RECORD LIST =
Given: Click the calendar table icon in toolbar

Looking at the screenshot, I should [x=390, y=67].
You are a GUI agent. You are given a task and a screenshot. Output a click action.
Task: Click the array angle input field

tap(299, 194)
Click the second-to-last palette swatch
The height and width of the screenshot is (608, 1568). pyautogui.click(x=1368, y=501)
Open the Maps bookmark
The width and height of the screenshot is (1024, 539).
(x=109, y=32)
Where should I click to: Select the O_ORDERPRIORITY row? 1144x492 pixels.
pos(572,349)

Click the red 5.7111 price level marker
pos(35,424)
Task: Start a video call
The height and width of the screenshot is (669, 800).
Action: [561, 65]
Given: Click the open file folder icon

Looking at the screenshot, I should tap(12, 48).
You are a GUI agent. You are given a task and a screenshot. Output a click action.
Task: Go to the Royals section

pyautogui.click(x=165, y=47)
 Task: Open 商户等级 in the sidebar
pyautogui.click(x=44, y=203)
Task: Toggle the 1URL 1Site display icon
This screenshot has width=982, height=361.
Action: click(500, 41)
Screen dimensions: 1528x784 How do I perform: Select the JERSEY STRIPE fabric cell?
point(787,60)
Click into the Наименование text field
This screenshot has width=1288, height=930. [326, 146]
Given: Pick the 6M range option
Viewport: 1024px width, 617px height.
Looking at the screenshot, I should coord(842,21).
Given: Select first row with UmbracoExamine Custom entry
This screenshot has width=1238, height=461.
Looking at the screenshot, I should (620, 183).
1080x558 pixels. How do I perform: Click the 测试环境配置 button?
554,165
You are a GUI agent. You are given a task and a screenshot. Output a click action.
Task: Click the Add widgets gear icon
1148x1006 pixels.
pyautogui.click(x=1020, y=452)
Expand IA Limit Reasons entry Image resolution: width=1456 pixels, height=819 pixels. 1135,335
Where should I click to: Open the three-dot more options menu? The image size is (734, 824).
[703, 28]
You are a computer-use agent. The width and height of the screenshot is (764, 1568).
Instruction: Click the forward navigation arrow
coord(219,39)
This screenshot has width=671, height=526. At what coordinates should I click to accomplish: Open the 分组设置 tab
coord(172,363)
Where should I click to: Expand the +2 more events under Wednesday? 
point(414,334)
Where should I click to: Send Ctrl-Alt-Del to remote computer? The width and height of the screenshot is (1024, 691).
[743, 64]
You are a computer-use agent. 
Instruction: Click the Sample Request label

SHORT PROBLEM = Update the lines of the data from the one containing "Where should I click to: Select" through the one containing "Looking at the screenshot, I should tap(12, 48)." by replacing "video call" with "voice call" and leaving everything else unchanged. Return only those lines.

RIGHT ANSWER =
Where should I click to: Select the O_ORDERPRIORITY row? 1144x492 pixels.
pos(572,349)

Click the red 5.7111 price level marker
pos(35,424)
Task: Start a voice call
The height and width of the screenshot is (669, 800).
Action: [561, 65]
Given: Click the open file folder icon

Looking at the screenshot, I should tap(12, 48).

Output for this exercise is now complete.